- Coat of arms of Ireland
- Court: Supreme Court of Ireland
- Full case name: Bederev v Ireland
- Decided: 22/06/2016
- Citation: [2016] IESC 34; [2016] 3 IR 1, [2016] 2 ILRM 340

Case history
- Appealed from: The Court of Appeal
- Appealed to: The Supreme Court of Ireland

Court membership
- Judges sitting: Denham CJ, O'Donnell Donal J, McKechnie J, Clarke J, MacMenamin J, Dunne J, Charleton J

Case opinions
- very brief summary.
- Decision by: MacMenamin J
- Concurrence: Denham CJ, O Donnell J, McKechnie J, Clarke J, MacMenamin J, Dunne J, Charleton J,
- Dissent: None

Keywords
- Constitution of Ireland, Separation of Powers

= Bederev v Ireland =

Irish Supreme Court case

Bederev v Ireland, [2016] IESC 34; [2016] 3 IR 1, [2016] 2 ILRM 340 is an Irish Supreme Court case which overturned the Court of Appeal's decision that declared s 2 (2) of the Misuse of Drugs Act 1977 unconstitutional on the grounds that it infringed on the exclusive authority of the Oireachtas to make legislation. The Court held that s 2(2) of the 1977 Act contains sufficient principles to allow the government to expand the list of controlled drugs, and is "not an abrogation of the democratic responsibility of the Oireachtas." This case is significant as it resolved the issues arising from the earlier decision of the Court of Appeal which had attracted international media attention by decriminalising certain Class A drugs, ecstasy for example, for a period of 24 hours until the Oireachtas pushed through emergency legislation.

== Background ==

=== Facts of the case ===
In April 2012, the appellant was brought before Blanchardstown District Court charged with possession of and intent to supply methylethcathinone. Prior to 2011, it was not illegal to possess or supply this particular drug in Ireland which was available to buy in most headshops". In 2011, the government issued a declaration under s 2(2) of the Misuse of Drugs Act 1977 which classified methylethcathinone as a controlled drug. Bederev issued legal proceedings to the High Court seeking an order that s 2(2) of the 1977 Act was unconstitutional, on the grounds that it conferred a legislative making power to the government which was contrary to the doctrine of the separation of powers. Article 15.2.1 of the Constitution states "the sole and exclusive power of making laws for the State is hereby vested in the Oireachtas: no other legislative authority has power to make laws for the State."

=== The High Court ===
The High Court dismissed Bederev's application and concluded that the Misuse of Drugs Act 1977 contained sufficient principles and guidelines to assist and constrain the government in the making of any order pursuant to s 2 (2) and that it did not violate the legislative authority of the Oireachtas under Article 15.2.1 of the Constitution. Bederev appealed the judgement of the High Court to the Court of Appeal.

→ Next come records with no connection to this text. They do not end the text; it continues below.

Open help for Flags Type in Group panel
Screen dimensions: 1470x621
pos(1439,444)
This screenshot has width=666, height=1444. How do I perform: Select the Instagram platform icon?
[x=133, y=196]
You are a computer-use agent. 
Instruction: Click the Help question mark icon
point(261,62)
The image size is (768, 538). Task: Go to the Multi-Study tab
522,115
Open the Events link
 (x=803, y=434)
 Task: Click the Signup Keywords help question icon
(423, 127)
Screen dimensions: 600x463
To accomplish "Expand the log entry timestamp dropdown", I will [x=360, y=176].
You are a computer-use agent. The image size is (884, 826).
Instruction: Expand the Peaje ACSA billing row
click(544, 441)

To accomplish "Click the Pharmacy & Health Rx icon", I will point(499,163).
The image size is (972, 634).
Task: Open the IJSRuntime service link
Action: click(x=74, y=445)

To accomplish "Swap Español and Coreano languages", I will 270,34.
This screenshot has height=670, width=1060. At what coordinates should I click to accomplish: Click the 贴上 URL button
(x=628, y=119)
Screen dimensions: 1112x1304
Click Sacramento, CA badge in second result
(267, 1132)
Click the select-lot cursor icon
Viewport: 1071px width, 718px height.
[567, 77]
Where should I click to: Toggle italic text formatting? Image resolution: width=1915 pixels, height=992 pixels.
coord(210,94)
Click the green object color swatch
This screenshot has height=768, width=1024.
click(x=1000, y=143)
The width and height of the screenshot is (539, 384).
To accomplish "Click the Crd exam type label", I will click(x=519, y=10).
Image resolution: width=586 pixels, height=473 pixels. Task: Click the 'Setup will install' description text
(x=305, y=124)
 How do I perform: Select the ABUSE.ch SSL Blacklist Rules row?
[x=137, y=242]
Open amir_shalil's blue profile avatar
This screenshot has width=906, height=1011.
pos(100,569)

=== The Court of Appeal ===
The Court of Appeal (COA) overturned the ruling of the High Court and granted Bederev's appeal by stating that s 2 (2) of the Misuse of Drugs Act 1977 constituted a clear violation of Article 15.2.1. The Court held while s 2 (2) did not prevent the government from making an order outside the existing parameters of controlled drugs, it did constrain the government from engaging in policy making as to what drugs could be classified as "dangerous, harmful" or what constitutes a "misuse" as this was an exclusive right of the Oireachtas.

== Holding of the Supreme Court ==
The seven judge panel of the Supreme Court unanimously overturned the decision of the COA and restored the order of the High Court. Charleton J who delivered the judgement held that: "In the Act of 1977, it is clear that the entire enactment, as to the preamble, the individual sections and the schedule setting out the drugs then controlled, should be read as a whole in order to determine the principles upon which any new drug might be added by the government to the list passed as part of the legislation in 1977. The entire text should also be searched to find the boundaries to the power to add new substances. Central to the guidance given to Government by the Act of 1977 is the schedule of drugs appended to the legislation. Both the drugs individually set out in particular sections within the legislation and the schedule, which is part thereof, describe and delimit the kind of drugs needing control. Only such drugs, those dangerous to human health and subject to abuse actually or potentially, may be added. Any such addition is subject to scrutiny by the Oireachtas through the mechanism in the Act enabling the legislature to annul any such delegated legislative authority."